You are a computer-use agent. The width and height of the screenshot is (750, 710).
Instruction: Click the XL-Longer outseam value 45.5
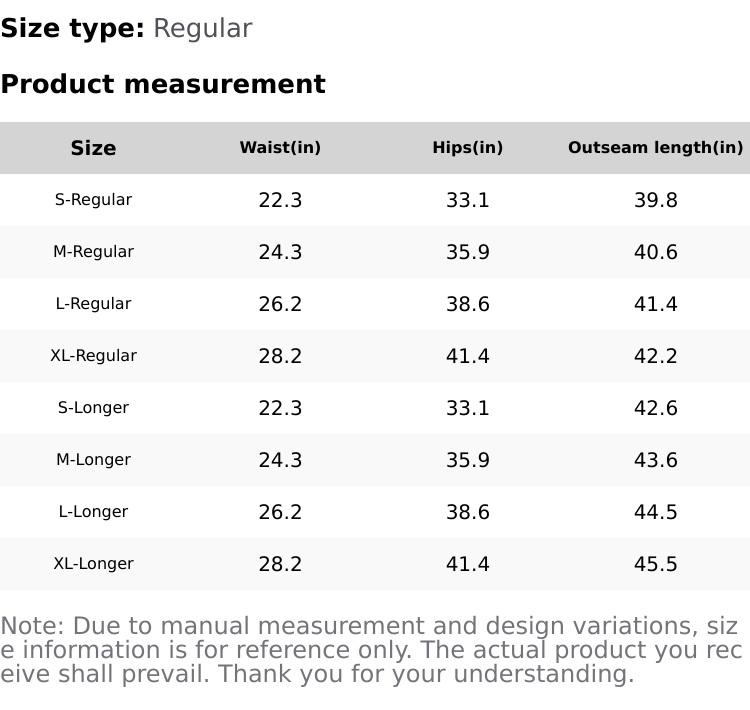click(655, 564)
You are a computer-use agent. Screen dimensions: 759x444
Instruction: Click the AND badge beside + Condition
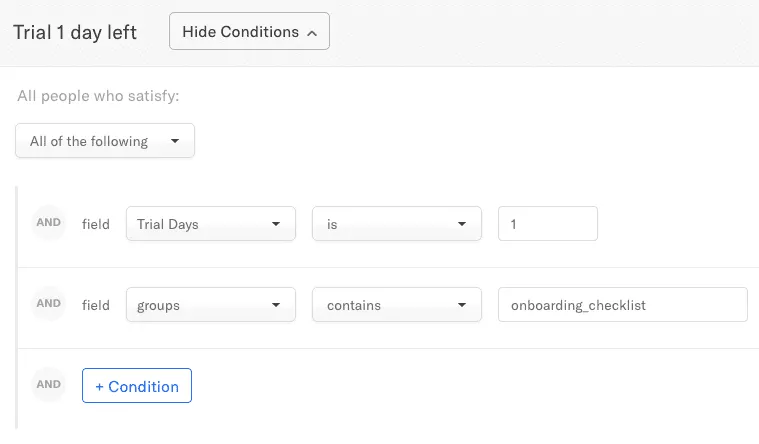(49, 385)
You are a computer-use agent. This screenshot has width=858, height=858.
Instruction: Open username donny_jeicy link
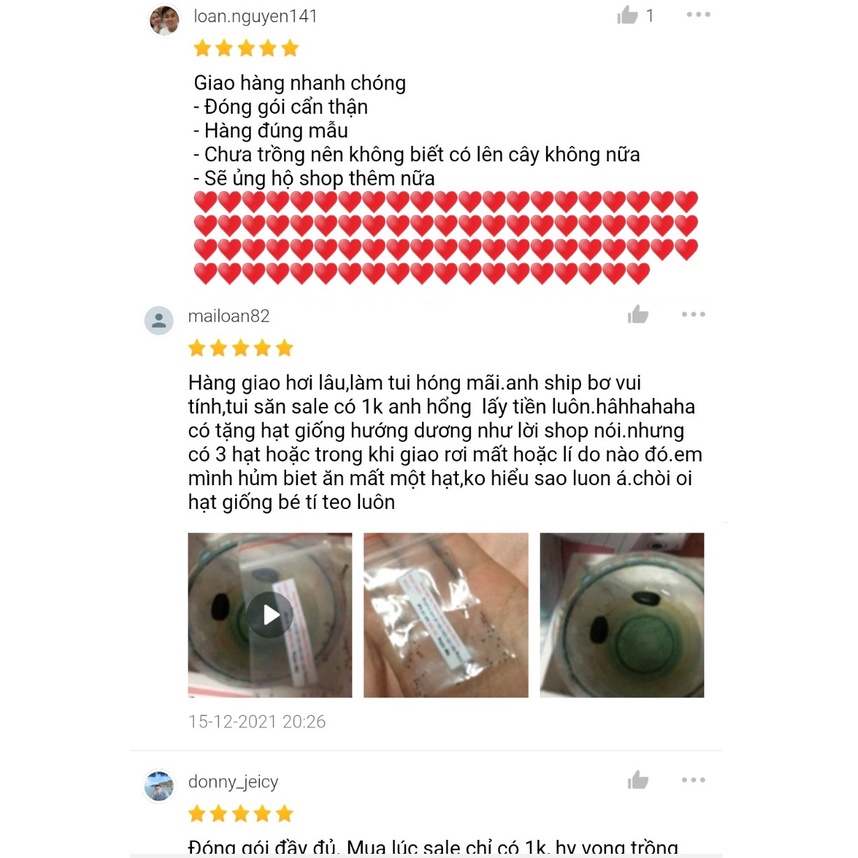pyautogui.click(x=233, y=782)
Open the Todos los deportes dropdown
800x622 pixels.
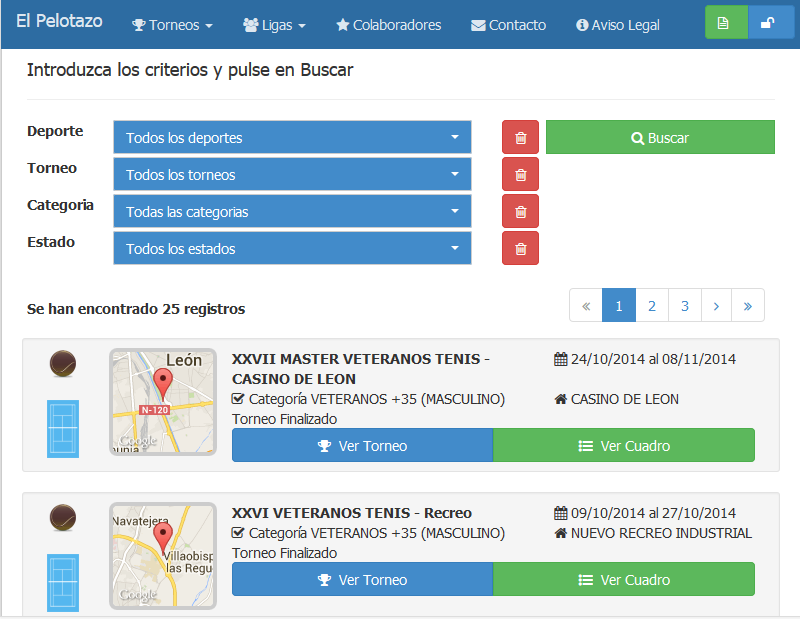click(292, 137)
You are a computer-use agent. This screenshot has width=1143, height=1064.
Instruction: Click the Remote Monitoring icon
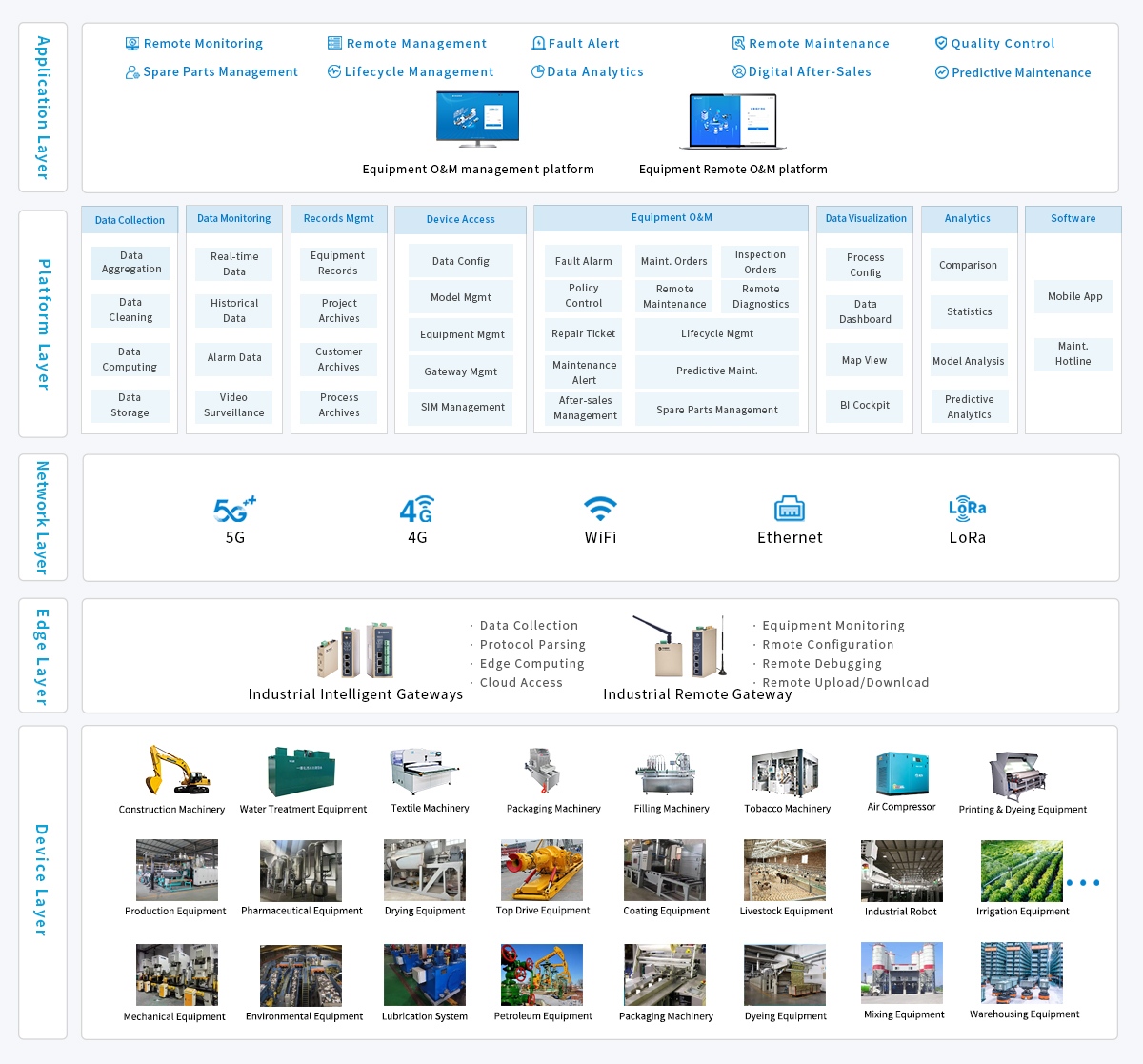[x=132, y=44]
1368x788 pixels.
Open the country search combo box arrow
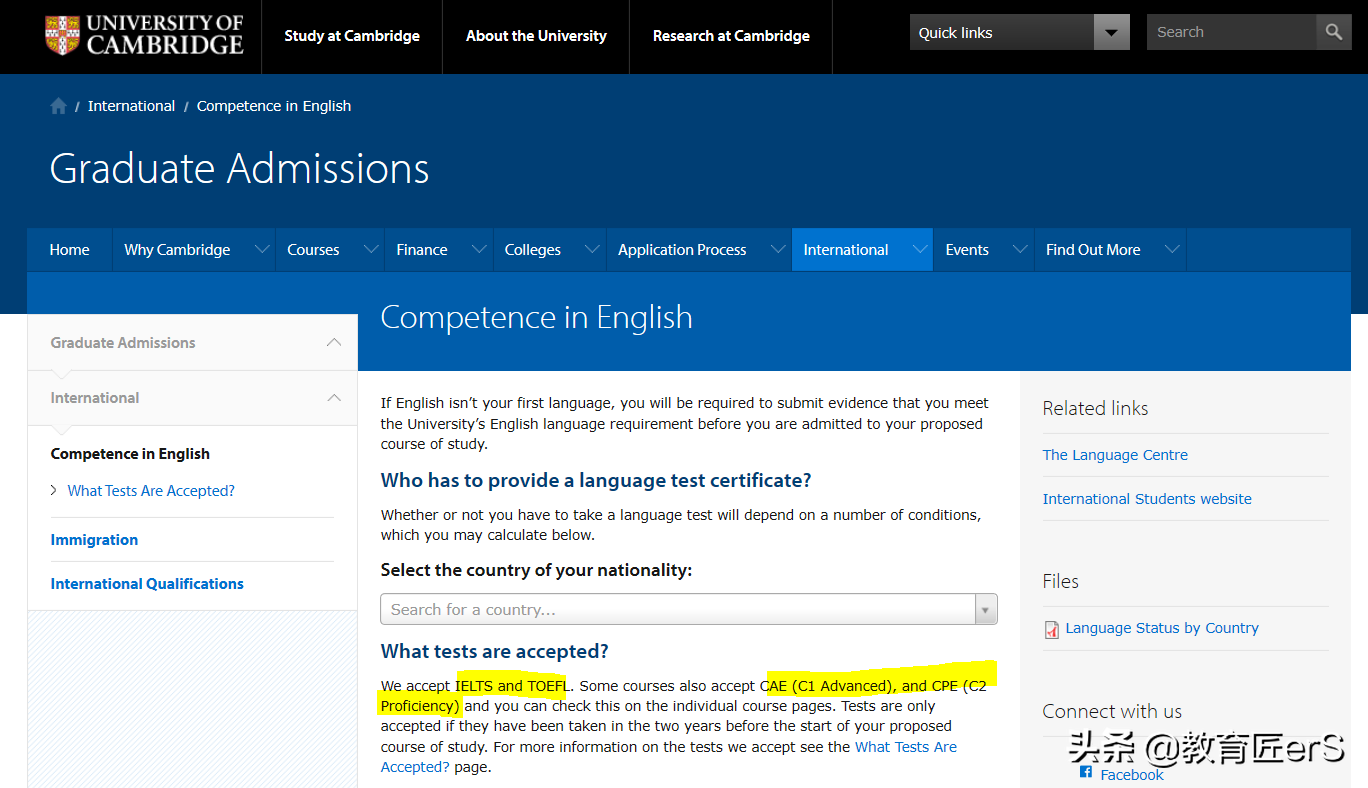coord(985,609)
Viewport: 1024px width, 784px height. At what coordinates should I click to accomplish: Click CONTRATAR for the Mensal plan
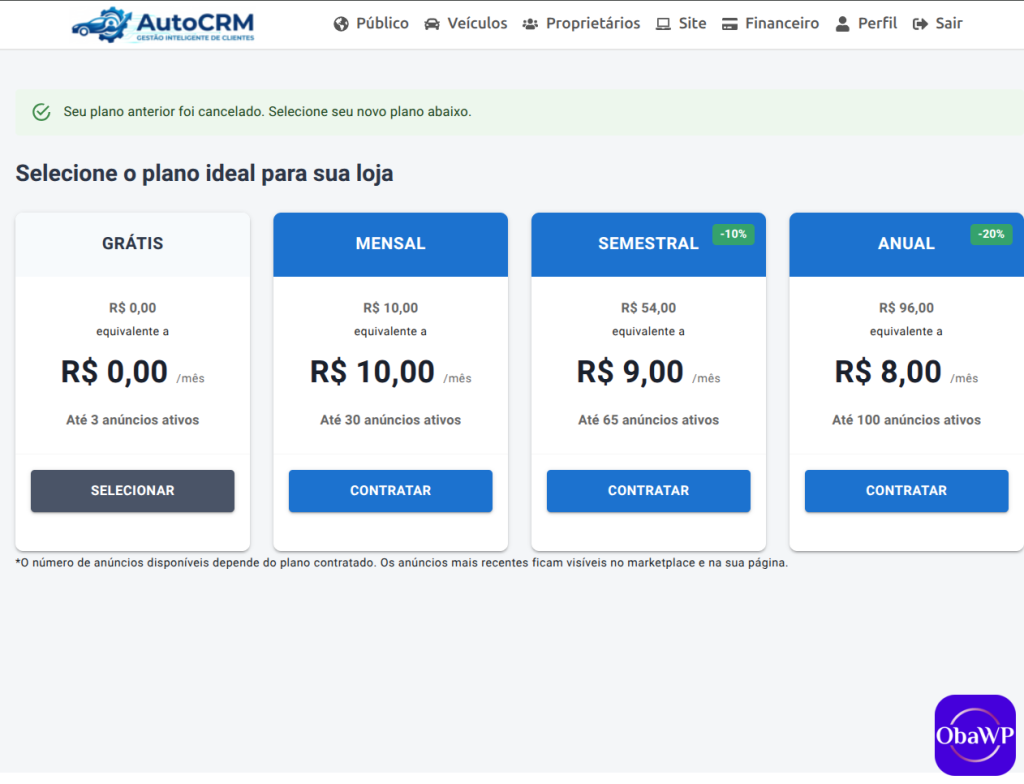(391, 491)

_ _ _ _

== ACTIVITY ==
Please return the entries above exactly as they appear, but without the pictures.

== ANSWER TO THE PROBLEM ==
You are a computer-use agent. The width and height of the screenshot is (750, 710).
Instruction: Click the XL-Longer outseam value 45.5
click(655, 564)
You are a computer-use agent. Screen dimensions: 759x444
Instruction: Click the AND badge beside + Condition
(49, 385)
You are a computer-use agent. This screenshot has width=858, height=858.
Instruction: Open username donny_jeicy link
pyautogui.click(x=233, y=782)
Open the Todos los deportes dropdown
800x622 pixels.
click(292, 137)
You are a computer-use agent. This screenshot has width=1143, height=1064.
Instruction: Click the Remote Monitoring icon
[x=132, y=44]
1368x788 pixels.
Open the country search combo box arrow
coord(985,609)
Viewport: 1024px width, 784px height. At what coordinates should I click to accomplish: Click CONTRATAR for the Mensal plan
(391, 491)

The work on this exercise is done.